* [EXERCISE DETAILS]
Nothing but the lines from the one containing "Task: Select 새로 고침 from the context menu" through the one containing "The height and width of the screenshot is (971, 1056).", both included, should be given again, each exactly as written below.

[Excerpts from a dataset]
☆ ☆ ☆ ☆ ☆

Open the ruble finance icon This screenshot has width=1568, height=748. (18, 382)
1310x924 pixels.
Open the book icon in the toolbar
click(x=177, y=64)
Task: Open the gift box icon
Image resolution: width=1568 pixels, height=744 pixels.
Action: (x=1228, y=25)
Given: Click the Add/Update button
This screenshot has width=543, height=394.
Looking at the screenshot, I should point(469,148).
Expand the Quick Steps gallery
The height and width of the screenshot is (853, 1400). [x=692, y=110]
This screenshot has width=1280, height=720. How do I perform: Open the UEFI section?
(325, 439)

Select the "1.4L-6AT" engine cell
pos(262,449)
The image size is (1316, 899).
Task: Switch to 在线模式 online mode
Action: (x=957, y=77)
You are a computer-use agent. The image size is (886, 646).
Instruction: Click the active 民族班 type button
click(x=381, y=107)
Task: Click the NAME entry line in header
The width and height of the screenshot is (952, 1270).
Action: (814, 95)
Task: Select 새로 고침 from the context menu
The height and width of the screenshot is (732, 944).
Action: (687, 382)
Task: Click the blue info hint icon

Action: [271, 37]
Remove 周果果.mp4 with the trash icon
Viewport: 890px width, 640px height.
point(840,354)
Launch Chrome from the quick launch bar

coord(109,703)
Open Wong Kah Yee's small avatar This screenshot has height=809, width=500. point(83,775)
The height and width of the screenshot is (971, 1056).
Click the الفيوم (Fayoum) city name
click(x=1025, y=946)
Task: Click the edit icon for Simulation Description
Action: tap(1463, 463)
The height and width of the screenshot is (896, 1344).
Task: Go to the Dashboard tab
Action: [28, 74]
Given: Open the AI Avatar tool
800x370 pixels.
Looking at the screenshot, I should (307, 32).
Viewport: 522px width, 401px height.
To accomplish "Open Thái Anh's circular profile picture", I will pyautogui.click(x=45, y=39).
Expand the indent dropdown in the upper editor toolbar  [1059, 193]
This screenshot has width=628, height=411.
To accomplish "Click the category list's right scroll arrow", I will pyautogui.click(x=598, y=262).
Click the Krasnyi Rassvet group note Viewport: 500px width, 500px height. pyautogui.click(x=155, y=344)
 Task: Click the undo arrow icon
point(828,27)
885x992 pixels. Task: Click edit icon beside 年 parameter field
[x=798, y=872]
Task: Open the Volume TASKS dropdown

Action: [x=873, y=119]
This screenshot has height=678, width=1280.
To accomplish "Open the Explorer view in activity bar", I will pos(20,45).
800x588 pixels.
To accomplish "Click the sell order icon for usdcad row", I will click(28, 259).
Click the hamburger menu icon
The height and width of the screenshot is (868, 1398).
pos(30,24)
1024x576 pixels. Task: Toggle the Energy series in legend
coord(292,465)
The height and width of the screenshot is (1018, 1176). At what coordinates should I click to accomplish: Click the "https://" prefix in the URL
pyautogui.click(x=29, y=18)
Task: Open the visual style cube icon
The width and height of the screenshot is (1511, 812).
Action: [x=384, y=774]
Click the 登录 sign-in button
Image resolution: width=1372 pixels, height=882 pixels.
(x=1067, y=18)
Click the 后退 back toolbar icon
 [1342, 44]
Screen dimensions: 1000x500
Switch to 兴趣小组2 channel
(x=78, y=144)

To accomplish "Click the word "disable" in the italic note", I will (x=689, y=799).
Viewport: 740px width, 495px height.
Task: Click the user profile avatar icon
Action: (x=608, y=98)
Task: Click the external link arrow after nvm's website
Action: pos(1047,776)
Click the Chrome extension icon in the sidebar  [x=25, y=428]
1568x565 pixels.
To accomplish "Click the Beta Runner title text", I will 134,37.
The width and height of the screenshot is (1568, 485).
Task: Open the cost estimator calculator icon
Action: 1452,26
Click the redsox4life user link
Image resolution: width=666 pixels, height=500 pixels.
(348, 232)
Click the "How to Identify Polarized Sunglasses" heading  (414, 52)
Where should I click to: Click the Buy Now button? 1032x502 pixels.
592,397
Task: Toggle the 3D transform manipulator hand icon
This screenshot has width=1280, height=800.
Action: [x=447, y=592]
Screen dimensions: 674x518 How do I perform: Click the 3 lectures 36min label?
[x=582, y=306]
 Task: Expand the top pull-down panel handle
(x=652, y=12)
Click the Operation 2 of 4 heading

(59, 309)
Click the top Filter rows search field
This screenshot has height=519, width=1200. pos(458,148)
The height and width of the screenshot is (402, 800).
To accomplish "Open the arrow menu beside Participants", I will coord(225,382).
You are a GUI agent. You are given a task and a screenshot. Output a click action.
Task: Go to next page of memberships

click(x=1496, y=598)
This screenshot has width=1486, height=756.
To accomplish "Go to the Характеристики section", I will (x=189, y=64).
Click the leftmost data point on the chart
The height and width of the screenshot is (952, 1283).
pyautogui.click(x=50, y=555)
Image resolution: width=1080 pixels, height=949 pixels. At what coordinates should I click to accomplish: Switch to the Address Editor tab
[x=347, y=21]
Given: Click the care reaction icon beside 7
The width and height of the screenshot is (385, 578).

☆ ☆ ☆ ☆ ☆

* [RESPONSE]
Task: Select 새로 고침 from the context menu
The height and width of the screenshot is (732, 944).
Action: (687, 382)
Task: Click the blue info hint icon

Action: [271, 37]
Remove 周果果.mp4 with the trash icon
Viewport: 890px width, 640px height.
point(840,354)
Launch Chrome from the quick launch bar

coord(109,703)
Open Wong Kah Yee's small avatar This screenshot has height=809, width=500. point(83,775)
The height and width of the screenshot is (971, 1056).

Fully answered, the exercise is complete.